In spring of 1941, with war abroad and anxious foreboding at home, artist Grant Wood began sketches for Spring in Town, which he finished that summer along with Spring in the Country. The Saturday Evening Post, in support of the war, used Spring in Town. For Wood however the painting was done as a remembrance of his father. Grant’s love of landscape is evident in both paintings, as is his penchant for symbolism. The child seen pulling down the branch of a blossoming fruit tree is almost the mirror image of one of the boys gathering palm branches in Giotto’s Entry into Jerusalem. This detail seems to link this spring morning to a much larger narrative of death and resurrection.

About the Artist:
Grant Wood
(1891-1942) was an American painter best-known for his paintings depicting the rural American Midwest. He is particularly known for his painting entitled American Gothic, one of the most iconic images of the 20th century. Wood worked in a large number of media, including lithography, ink, charcoal, ceramics, metal, wood, and found objects. His admiration for the works of German and Flemish Old Masters influenced Wood’s Realist style. Drawing upon memories from his early childhood spent on a farm, Wood exemplified the Regionalist style through his paintings of small-town folk and life in the Iowan countryside. By World War II, the rise in popularity of European abstraction put the figural style of Wood and the Regionalists out of fashion. Despite negative criticism late in his career, Wood adhered to the Regionalist style that he had made popular decades earlier with paintings of idyllic farmlands and busy farmworkers.

About the Music:
“In the Fields of the Lord”
from the album Work Songs: The Porter's Gate Worship Project

Lyrics:
In the fields of the Lord, our work is rest,
He is moving in our hands and feet to bless.
In the fields of the Lord, in the fields of the Lord,
In the fields of the Lord our work is rest.

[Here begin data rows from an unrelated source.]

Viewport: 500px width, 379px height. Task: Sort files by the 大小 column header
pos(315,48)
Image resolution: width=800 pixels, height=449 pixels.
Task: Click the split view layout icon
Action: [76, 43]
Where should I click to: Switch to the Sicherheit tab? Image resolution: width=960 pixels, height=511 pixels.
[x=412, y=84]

In the vineyards of the Lord our work is light.
He is tending every leaf and every vine.
In the vineyards of the Lord, in the vineyards of the Lord,
In the vineyards of the Lord our work is light.

In the garden of the Lord our work is sound,
He is weaving every thorn into a crown.
In the garden of the Lord, in the garden of the Lord,
In the garden of the Lord our work is sound.

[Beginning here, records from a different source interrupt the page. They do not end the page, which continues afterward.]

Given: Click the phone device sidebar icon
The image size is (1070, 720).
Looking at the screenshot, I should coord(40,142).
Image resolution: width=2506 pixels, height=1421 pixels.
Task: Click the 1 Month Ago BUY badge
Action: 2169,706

At the harvest of the Lord the fields are white,
He will wipe away the tears from ev’ry eye.
At the harvest of the Lord, at the harvest of the Lord,
At the harvest of the Lord the fields are white.

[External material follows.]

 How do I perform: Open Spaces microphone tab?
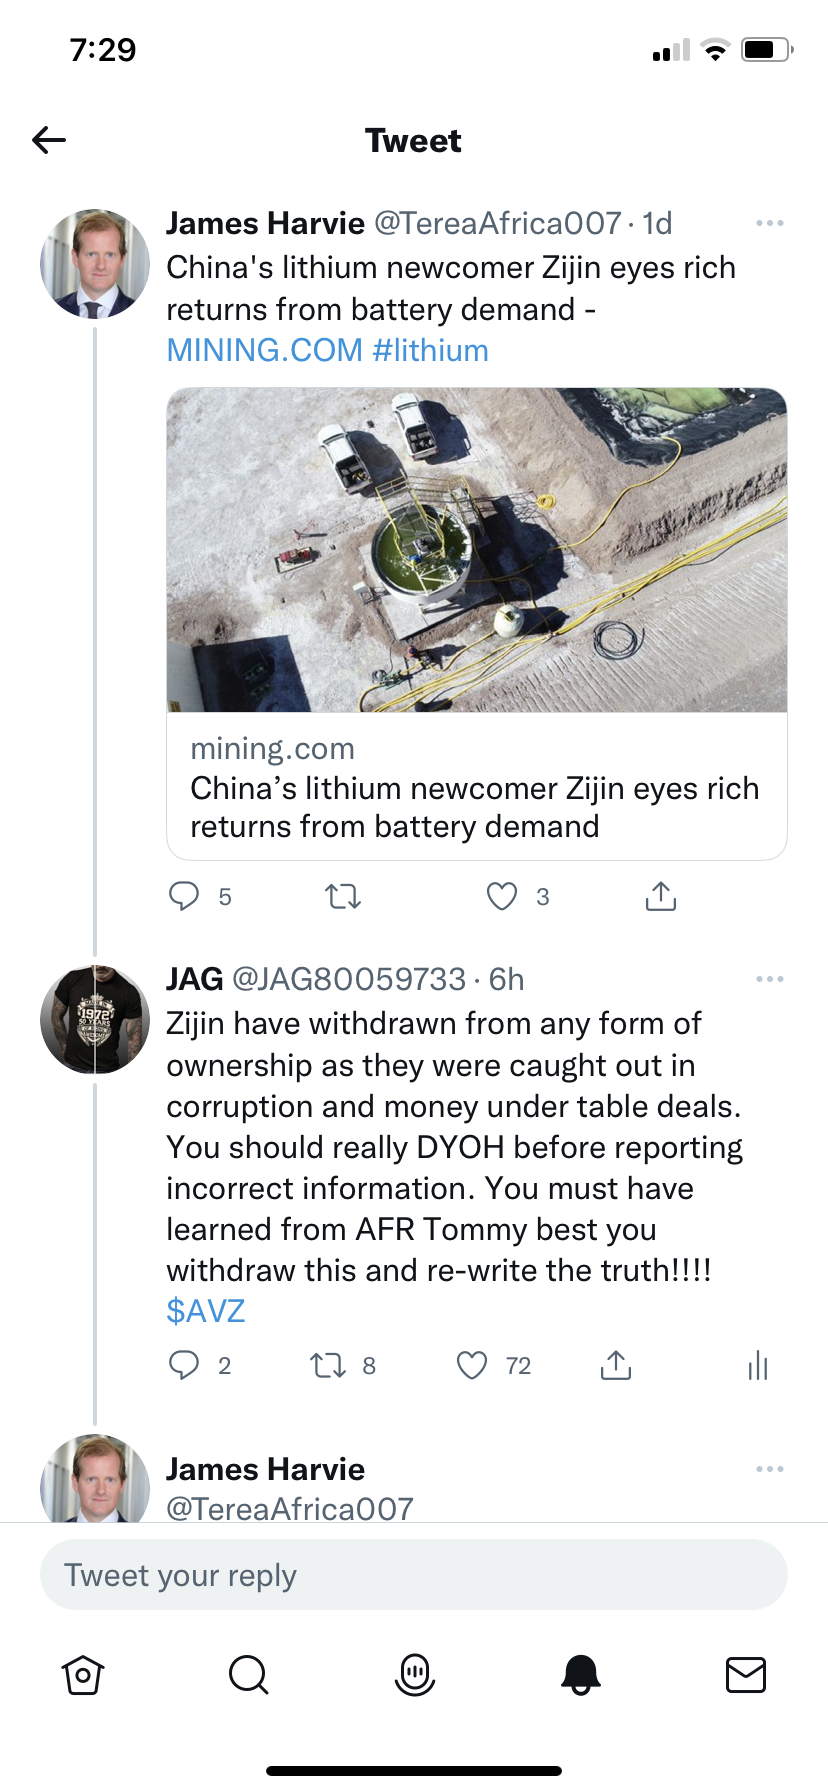pyautogui.click(x=414, y=1674)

About the Composer/Performers:
Audrey Assad, Isaac Wardell,
and Paul Zach
In June 2017, a diverse group of Christian leaders and musicians met in New York City for the inaugural conference of the Porter’s Gate Worship Project. Spanning cultures, denominations, and traditions, the project’s purpose is to engage culture and offer hospitality to the world, particularly through the unifying power of music. For three days, this group of artists, pastors, and scholars - including Josh Garrels, Audrey Assad, David Gungor, Aaron Niequist, Liz Vice, and Stuart Townsend - engaged in meaningful conversation about the vocation of hospitality: “bringing work into worship and taking our worship to work.” The group also recorded a live, full-length album entitled Work Songs. The song “In the Fields of the Lord” is the creative collaboration of Audrey Assad and Isaac Wardell, and is sung by Audrey Assad and Paul Zach.

About the Poet:
Malaika King Albrecht
is the author of three poetry books. Her most recent book What the Trapeze Artist Trusts has won an honorable mention in the Oscar Arnold Young Awards. Her chapbook Lessons in Forgetting was a finalist in the 2011 Next Generation Indie Book Awards, and received honorable mention in the Brockman Campbell Award. Her poems have been published in many literary magazines and anthologies, and has been nominated for the Pushcart Award. She’s the founding editor of Redheaded Stepchild, an online magazine that only accepts poems that have been rejected elsewhere. She lives in Ayden, N.C. with her family and is the executive director of Rocking Horse Ranch.

About the Devotional Writer:
Kari Dunham is an artist living in Orange, California.  She holds an MFA in Painting from Laguna College of Art + Design and is an Adjunct Art Instructor at Biola University. She also teaches at Concordia University Irvine and Irvine Valley College. She is currently working on a 40-Day Lent Painting Project.